Things have not been easy this week for Maureen or myself. Her presentation and confusion has been challenging – to put it mildly. She has also been exceptionally tired and prone to take lots of naps. There is little doubt that there have been triggers for the changes in her presentation. I am not a believer in theories that suggest random activity from her injured brain.
On Monday evening it soon became clear that a reminder that she had forgotten a birthday of a close family member had caused immediate, and ongoing, distress. It was the only real memory she had of his phone call, and preyed on her mind the following morning. As her emotional memory is still intact it is not surprising that she thought ‘she was going mad’ forgetting the birthday of one of her nearest and dearest.
Yesterday, we stumbled into her Aunty Clarice and Maureen was plunged into her murky past. Some old photographs had been passed on from the belongings of a relative who had deid. This led to an hour or so of reminiscing. Skeletons buried in the cupboard came out into the open once again. Therefore, it is not surprising that Maureen became distressed about the man in her bed last night.
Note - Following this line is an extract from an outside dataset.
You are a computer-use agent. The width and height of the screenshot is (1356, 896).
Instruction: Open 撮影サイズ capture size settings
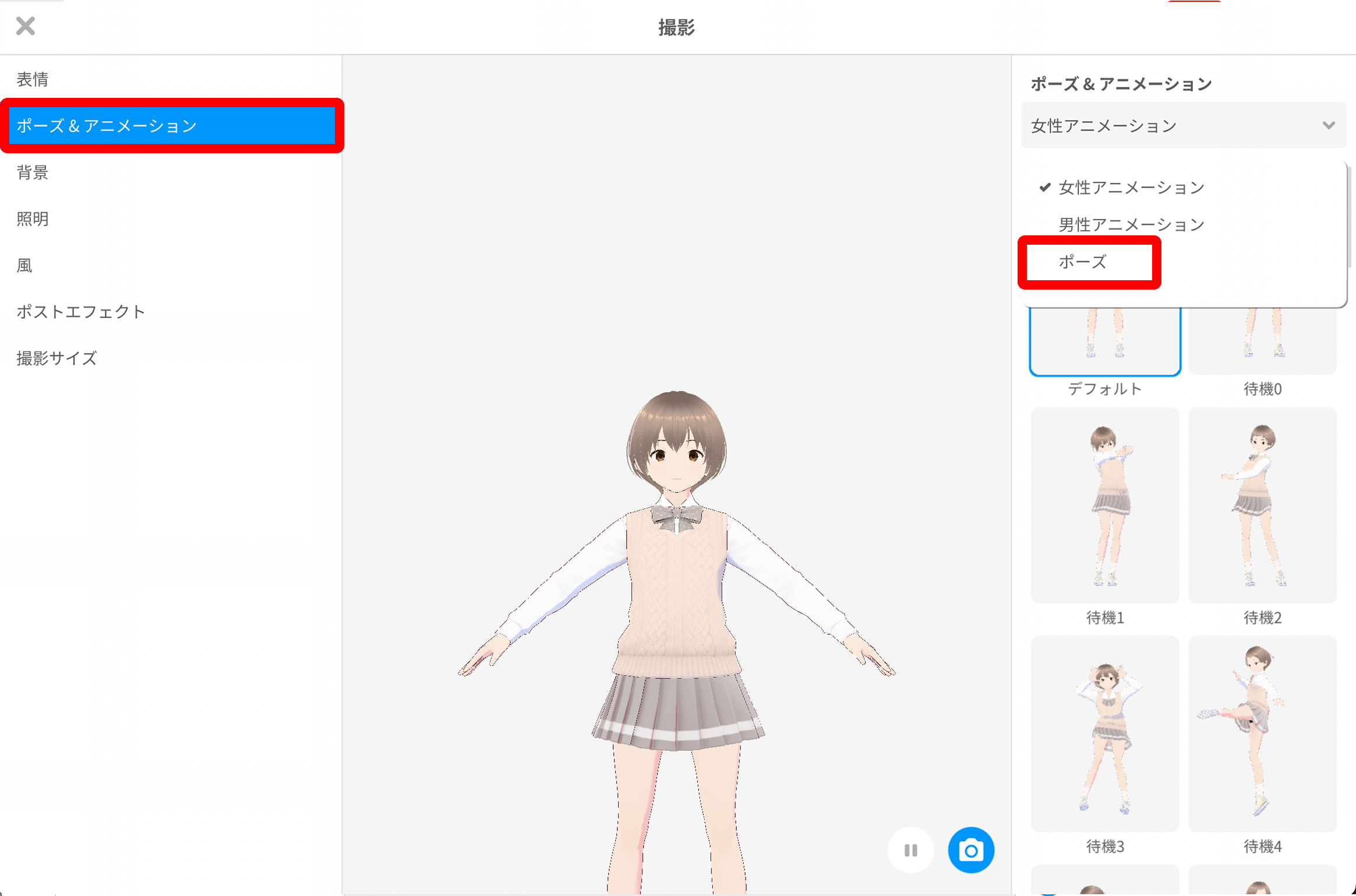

We are all at the mercy of our memories. When you have experienced stroke I am not surprised that you might think you are going mad, with things never being the same again. You certainly don’t need clumsy relatives reminding you of your inability to recall dates that are important to them. It is also obvious that if you have buried bad memories it is another occasion where it is preferable to let sleeping dogs lie.
It is unfortunate that many only see Maureen when she is in ‘hostess mode’. Consequently,they have no idea how frightened and confused she can become. Unless we can find a way of helping some people to become more Dementia Friendly the road ahead for us will continue to be very rocky indeed.